Career NFL statistics
- Rushing attempts: 588
- Rushing yards: 2,208
- Rushing touchdowns: 16
- Receptions: 130
- Receiving yards: 1,090
- Receiving touchdowns: 5
- Stats at Pro Football Reference

= Vic Washington =

American gridiron football player (1946–2008)

Victor Arnold Washington (March 23, 1946 – December 31, 2008) was an American professional football player who was a running back and kick returner in the Canadian Football League (CFL) and National Football League (NFL). After attending the University of Wyoming, he played nine professional seasons, three in the CFL and six in the NFL.

==Early life==

Washington, who never knew his father, was born to 16-year old Marion Washington in Plainfield, New Jersey in 1946. She was often unable to support him, and he spent much of his childhood being raised by his grandmother, as well as some time in an orphanage.

He played baseball, track, and football at Plainfield High School (New Jersey), where his football talent earned him a scholarship to Wyoming.

==College career==

Washington played for Wyoming from 1965 to 1967, as a running back, defensive back, and kick returner. As a sophomore, he intercepted three passes and returned 34 punts for 443 yards. In his Junior season, Washington set school records for punt return yards in a season (53 for 565 yards and 2 touchdowns) and in a single game (145 yards). He also had a 95-yard kickoff return touchdown, 40 tackles, 22 pass deflections, and four interceptions. With a team that featured Washington and star running back Jim Kiick, Wyoming finished the season undefeated at 10–0 before losing to Louisiana State University in the Sugar Bowl, 28–13.

The Sugar Bowl loss turned out to be Washington's final college game. A few months later, Washington was charged with assaulting a 19-year-old student referee during an intramural basketball game. He pleaded guilty and received 5-day suspended jail sentence and a 25-dollar fine. Wyoming permanently expelled him. Despite this, Wyoming still voted him into their Athletic Hall of Fame in 2005.

==Professional football career==
Washington was not drafted by the NFL when he was expelled, but he soon found an opportunity with the Canadian Football League. He joined the Ottawa Rough Riders in 1968. He shared the backfield with future NFL running back Bo Scott. Washington ran 109 times for 678 yards with seven touchdowns in his rookie season. He was also utilized as a receiver and returner. He caught 25 passes for Ottawa in 1968 for 426 yards for two touchdowns.
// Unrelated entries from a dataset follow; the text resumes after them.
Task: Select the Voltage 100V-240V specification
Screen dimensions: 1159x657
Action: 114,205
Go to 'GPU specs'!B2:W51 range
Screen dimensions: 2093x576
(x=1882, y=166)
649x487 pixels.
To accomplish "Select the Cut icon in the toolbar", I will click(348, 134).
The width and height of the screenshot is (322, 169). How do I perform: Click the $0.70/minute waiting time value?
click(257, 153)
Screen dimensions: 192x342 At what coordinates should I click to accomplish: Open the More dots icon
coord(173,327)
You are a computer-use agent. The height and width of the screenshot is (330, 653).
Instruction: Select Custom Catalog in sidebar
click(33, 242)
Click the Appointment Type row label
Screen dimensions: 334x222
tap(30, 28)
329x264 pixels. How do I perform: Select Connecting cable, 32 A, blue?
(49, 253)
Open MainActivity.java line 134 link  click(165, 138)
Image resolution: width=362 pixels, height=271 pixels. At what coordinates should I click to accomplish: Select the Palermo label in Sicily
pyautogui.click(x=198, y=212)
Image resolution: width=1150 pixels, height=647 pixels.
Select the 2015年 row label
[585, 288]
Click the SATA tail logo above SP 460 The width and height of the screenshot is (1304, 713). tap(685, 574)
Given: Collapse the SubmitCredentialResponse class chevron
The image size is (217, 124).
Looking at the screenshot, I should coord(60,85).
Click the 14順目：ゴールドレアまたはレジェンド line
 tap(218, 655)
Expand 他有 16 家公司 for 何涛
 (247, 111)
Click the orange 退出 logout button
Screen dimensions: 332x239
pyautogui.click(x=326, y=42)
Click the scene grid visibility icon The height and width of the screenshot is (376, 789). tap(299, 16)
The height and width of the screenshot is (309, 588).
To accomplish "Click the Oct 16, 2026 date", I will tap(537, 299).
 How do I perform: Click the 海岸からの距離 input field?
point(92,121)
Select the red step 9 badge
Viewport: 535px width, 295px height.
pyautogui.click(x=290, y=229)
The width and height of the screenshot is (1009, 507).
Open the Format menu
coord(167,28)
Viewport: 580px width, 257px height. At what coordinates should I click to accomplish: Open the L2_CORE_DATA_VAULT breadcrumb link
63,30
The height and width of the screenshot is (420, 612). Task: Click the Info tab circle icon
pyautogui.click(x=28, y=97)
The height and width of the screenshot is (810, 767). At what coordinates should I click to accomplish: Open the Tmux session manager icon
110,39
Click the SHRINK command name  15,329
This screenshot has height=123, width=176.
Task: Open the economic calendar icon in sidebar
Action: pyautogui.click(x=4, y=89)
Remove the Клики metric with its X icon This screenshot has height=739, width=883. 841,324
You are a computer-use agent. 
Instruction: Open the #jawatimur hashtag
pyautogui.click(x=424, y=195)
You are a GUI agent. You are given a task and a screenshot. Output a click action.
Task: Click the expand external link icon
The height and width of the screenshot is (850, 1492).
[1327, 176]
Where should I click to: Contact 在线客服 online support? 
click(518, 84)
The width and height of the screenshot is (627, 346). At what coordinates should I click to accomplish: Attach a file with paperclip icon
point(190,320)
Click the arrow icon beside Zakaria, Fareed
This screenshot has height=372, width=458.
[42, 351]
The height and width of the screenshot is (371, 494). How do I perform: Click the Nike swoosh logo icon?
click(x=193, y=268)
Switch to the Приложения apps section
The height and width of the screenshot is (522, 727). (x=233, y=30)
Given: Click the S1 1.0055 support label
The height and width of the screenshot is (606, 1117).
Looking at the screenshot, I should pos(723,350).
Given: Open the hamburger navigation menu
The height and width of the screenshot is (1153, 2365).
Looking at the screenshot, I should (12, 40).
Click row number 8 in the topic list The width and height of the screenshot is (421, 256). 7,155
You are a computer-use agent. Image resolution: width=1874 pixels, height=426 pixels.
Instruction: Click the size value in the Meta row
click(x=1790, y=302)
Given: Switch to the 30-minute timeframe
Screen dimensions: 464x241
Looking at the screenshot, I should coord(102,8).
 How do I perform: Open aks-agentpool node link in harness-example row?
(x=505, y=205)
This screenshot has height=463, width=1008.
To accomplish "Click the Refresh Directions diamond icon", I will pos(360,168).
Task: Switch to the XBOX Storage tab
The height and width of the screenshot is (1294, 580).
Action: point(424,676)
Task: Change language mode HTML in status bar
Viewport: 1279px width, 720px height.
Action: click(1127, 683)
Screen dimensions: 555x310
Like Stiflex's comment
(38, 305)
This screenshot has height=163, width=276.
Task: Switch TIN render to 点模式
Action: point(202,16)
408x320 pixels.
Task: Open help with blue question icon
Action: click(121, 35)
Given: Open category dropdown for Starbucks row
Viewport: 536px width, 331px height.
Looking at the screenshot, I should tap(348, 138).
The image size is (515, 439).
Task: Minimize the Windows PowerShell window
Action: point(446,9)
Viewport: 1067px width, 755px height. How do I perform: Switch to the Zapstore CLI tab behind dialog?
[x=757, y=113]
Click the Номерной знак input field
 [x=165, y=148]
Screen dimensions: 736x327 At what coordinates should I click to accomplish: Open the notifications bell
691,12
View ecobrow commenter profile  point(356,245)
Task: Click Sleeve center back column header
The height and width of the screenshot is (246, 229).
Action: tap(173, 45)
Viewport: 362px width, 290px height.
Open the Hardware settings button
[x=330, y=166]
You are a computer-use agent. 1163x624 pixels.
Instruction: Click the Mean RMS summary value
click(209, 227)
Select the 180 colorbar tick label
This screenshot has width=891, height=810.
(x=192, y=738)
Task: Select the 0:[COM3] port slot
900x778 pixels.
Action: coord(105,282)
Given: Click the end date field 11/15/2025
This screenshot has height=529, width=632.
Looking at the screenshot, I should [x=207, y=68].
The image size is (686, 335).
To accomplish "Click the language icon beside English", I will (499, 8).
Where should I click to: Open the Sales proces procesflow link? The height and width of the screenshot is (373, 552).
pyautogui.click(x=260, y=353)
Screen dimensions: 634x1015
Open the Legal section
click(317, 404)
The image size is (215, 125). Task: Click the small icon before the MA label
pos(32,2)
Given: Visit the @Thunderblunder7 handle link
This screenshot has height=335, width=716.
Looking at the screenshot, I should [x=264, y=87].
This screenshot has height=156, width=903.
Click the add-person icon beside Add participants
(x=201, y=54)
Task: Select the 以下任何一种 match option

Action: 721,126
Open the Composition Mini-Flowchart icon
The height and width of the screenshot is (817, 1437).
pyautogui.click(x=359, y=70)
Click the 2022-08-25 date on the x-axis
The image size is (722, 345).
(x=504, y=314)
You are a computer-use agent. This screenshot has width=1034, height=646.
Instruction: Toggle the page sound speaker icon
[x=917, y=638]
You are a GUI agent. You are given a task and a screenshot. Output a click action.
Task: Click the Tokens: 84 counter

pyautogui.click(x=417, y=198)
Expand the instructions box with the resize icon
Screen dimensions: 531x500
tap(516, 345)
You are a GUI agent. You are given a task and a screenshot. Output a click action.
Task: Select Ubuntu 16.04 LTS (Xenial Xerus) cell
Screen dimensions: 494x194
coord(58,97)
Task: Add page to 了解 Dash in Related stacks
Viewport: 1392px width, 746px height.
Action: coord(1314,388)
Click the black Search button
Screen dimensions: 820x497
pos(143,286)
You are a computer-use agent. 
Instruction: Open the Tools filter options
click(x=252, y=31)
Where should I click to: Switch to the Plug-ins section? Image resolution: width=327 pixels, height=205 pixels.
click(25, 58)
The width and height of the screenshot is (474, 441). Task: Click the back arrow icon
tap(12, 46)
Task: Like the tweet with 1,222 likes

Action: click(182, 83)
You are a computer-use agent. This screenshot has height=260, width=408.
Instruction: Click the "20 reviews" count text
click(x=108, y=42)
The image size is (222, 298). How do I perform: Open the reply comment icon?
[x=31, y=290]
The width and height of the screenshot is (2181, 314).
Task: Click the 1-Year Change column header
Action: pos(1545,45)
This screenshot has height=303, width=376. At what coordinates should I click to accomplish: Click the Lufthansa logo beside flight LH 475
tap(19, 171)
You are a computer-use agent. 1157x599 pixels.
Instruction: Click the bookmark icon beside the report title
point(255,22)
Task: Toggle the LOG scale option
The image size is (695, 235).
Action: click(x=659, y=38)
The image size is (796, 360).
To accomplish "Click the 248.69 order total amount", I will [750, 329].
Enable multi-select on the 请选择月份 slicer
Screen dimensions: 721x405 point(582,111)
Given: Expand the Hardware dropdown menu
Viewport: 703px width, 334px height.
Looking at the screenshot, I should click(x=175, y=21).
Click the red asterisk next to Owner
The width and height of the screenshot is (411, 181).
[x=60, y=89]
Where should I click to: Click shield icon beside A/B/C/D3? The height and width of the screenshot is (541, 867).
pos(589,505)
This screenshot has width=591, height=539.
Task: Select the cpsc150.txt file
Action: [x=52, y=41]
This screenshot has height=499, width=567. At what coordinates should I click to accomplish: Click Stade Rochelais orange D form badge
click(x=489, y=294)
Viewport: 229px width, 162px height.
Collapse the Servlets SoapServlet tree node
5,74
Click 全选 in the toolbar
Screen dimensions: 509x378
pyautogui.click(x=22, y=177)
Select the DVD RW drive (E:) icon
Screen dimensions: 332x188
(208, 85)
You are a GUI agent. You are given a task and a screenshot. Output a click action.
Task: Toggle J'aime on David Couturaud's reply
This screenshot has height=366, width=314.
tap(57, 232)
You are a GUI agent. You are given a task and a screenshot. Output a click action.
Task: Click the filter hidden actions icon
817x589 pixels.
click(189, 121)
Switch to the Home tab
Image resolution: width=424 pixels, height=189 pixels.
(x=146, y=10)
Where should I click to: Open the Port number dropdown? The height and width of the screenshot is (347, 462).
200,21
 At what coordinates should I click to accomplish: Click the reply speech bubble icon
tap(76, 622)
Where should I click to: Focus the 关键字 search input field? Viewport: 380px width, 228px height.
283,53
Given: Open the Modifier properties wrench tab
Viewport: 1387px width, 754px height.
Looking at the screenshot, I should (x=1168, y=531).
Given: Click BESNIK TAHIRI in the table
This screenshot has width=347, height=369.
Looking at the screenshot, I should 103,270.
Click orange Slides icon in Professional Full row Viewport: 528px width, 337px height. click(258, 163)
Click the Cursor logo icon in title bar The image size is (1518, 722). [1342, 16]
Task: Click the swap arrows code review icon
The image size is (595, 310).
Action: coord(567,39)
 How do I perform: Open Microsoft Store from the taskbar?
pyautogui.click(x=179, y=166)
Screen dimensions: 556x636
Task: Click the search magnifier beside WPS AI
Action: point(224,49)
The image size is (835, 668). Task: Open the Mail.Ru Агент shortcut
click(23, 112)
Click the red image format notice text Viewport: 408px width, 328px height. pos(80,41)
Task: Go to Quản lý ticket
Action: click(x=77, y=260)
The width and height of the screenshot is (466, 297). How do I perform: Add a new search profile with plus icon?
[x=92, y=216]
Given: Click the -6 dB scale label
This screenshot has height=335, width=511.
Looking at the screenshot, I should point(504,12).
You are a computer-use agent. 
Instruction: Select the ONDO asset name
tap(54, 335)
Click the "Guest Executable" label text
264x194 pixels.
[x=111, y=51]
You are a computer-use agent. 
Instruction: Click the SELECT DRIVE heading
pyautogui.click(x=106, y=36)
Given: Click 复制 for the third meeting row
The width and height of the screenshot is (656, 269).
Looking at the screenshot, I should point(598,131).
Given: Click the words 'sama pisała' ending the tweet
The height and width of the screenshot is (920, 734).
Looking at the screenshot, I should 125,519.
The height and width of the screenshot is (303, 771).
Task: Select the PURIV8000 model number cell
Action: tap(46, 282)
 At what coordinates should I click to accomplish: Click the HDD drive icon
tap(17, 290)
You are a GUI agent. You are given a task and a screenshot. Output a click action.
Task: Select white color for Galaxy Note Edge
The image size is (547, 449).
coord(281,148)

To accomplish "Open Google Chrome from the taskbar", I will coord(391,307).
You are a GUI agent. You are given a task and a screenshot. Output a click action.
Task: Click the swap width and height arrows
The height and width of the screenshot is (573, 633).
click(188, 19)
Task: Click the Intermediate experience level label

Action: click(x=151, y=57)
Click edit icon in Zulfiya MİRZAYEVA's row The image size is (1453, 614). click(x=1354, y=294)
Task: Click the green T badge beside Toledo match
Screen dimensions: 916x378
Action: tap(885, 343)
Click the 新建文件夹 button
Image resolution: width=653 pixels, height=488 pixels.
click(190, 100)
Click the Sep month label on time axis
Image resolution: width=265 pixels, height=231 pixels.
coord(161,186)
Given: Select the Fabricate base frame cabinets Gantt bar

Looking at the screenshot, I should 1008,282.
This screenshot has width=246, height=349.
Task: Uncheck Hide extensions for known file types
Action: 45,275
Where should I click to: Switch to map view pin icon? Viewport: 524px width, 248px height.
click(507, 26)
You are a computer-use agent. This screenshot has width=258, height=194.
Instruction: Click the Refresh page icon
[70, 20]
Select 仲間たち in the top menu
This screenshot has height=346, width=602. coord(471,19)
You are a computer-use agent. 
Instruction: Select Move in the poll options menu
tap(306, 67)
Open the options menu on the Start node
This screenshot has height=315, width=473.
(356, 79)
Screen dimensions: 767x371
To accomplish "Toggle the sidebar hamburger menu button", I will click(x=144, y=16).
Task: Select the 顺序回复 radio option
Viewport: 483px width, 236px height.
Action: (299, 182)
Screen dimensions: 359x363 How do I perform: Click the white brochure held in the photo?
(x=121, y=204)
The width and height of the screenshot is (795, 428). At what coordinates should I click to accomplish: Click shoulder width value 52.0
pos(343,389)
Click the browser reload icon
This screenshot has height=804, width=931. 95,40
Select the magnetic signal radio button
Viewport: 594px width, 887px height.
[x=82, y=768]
Ottawa advanced all the way to the Grey Cup against the Calgary Stampeders. With Ottawa trailing 14–11 in the fourth quarter, Washington was part of a "quick pitch sweep left" play that would see him take a toss from the quarterback that saw the ball hit the ground but bounce right back to his arm that he would then take for a 79-yard touchdown run from scrimmage, establishing a Grey Cup record that still stands. Ottawa would prevail 24–21 for their first Grey Cup in eight years. Washington was the leading rusher in the game, running 13 times for 128 yards while also catching three passes for 25 yards while receiving the Most Valuable Player Award. The following year, he ran 117 times for 717 yards and five touchdowns while also catching 47 passes for 760 yards and eight touchdowns. He did not play in the 1969 matchup against the Saskatchewan Roughriders due to recovering from a broken leg. In 1970, the San Francisco 49ers drafted Washington in the fourth round. He elected to play for the BC Lions that season, where he was utilized more as a receiver than rusher, catching 28 passes for 475 yards (while rushing only three times) before joining the 49ers as a free agent.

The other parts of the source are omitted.